[Stored data]

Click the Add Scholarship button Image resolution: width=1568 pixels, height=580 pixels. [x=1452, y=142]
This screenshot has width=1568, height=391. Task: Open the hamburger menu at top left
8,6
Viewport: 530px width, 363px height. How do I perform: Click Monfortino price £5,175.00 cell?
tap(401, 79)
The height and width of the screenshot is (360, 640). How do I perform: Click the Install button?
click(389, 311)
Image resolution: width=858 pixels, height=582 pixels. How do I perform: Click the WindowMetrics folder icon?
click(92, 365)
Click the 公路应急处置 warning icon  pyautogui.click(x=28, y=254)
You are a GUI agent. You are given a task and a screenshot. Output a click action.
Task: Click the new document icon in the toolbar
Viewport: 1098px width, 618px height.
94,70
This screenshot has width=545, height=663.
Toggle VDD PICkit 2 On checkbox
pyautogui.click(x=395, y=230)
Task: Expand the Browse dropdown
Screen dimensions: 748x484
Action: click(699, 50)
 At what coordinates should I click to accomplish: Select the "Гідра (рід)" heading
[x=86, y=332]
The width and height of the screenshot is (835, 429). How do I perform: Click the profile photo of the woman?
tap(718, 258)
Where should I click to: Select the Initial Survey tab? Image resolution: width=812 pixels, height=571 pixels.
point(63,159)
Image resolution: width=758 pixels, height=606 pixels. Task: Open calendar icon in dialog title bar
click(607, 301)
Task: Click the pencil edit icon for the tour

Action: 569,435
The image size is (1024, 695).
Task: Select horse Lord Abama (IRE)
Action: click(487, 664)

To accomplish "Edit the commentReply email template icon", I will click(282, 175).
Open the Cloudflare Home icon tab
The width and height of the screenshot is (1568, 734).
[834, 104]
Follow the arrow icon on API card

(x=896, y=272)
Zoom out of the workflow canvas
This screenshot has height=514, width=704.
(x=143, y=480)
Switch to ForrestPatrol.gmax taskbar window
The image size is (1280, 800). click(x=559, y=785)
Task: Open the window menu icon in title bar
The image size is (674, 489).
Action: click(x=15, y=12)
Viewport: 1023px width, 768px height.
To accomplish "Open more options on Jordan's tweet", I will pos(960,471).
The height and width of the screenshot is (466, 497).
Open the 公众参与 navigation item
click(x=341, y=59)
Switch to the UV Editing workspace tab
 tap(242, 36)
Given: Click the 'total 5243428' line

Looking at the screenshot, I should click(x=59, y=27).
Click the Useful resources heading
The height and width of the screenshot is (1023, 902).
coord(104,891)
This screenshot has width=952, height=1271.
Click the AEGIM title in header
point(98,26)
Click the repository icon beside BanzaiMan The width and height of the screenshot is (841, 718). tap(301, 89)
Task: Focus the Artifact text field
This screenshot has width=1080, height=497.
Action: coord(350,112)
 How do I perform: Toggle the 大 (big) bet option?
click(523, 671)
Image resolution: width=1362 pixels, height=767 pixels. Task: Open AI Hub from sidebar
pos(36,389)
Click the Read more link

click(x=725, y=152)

### What is being asked:
Each record above needs to be given again exactly as written.

### Solution to the problem:
Click the Add Scholarship button Image resolution: width=1568 pixels, height=580 pixels. [x=1452, y=142]
This screenshot has width=1568, height=391. Task: Open the hamburger menu at top left
8,6
Viewport: 530px width, 363px height. How do I perform: Click Monfortino price £5,175.00 cell?
tap(401, 79)
The height and width of the screenshot is (360, 640). How do I perform: Click the Install button?
click(389, 311)
Image resolution: width=858 pixels, height=582 pixels. How do I perform: Click the WindowMetrics folder icon?
click(92, 365)
Click the 公路应急处置 warning icon  pyautogui.click(x=28, y=254)
You are a GUI agent. You are given a task and a screenshot. Output a click action.
Task: Click the new document icon in the toolbar
Viewport: 1098px width, 618px height.
94,70
This screenshot has width=545, height=663.
Toggle VDD PICkit 2 On checkbox
pyautogui.click(x=395, y=230)
Task: Expand the Browse dropdown
Screen dimensions: 748x484
Action: click(699, 50)
 At what coordinates should I click to accomplish: Select the "Гідра (рід)" heading
[x=86, y=332]
The width and height of the screenshot is (835, 429). How do I perform: Click the profile photo of the woman?
tap(718, 258)
Where should I click to: Select the Initial Survey tab? Image resolution: width=812 pixels, height=571 pixels.
point(63,159)
Image resolution: width=758 pixels, height=606 pixels. Task: Open calendar icon in dialog title bar
click(607, 301)
Task: Click the pencil edit icon for the tour

Action: 569,435
The image size is (1024, 695).
Task: Select horse Lord Abama (IRE)
Action: click(487, 664)

To accomplish "Edit the commentReply email template icon", I will click(282, 175).
Open the Cloudflare Home icon tab
The width and height of the screenshot is (1568, 734).
[834, 104]
Follow the arrow icon on API card

(x=896, y=272)
Zoom out of the workflow canvas
This screenshot has height=514, width=704.
(x=143, y=480)
Switch to ForrestPatrol.gmax taskbar window
The image size is (1280, 800). click(x=559, y=785)
Task: Open the window menu icon in title bar
The image size is (674, 489).
Action: click(x=15, y=12)
Viewport: 1023px width, 768px height.
To accomplish "Open more options on Jordan's tweet", I will pos(960,471).
The height and width of the screenshot is (466, 497).
Open the 公众参与 navigation item
click(x=341, y=59)
Switch to the UV Editing workspace tab
 tap(242, 36)
Given: Click the 'total 5243428' line

Looking at the screenshot, I should click(x=59, y=27).
Click the Useful resources heading
The height and width of the screenshot is (1023, 902).
coord(104,891)
This screenshot has width=952, height=1271.
Click the AEGIM title in header
point(98,26)
Click the repository icon beside BanzaiMan The width and height of the screenshot is (841, 718). tap(301, 89)
Task: Focus the Artifact text field
This screenshot has width=1080, height=497.
Action: coord(350,112)
 How do I perform: Toggle the 大 (big) bet option?
click(523, 671)
Image resolution: width=1362 pixels, height=767 pixels. Task: Open AI Hub from sidebar
pos(36,389)
Click the Read more link

click(x=725, y=152)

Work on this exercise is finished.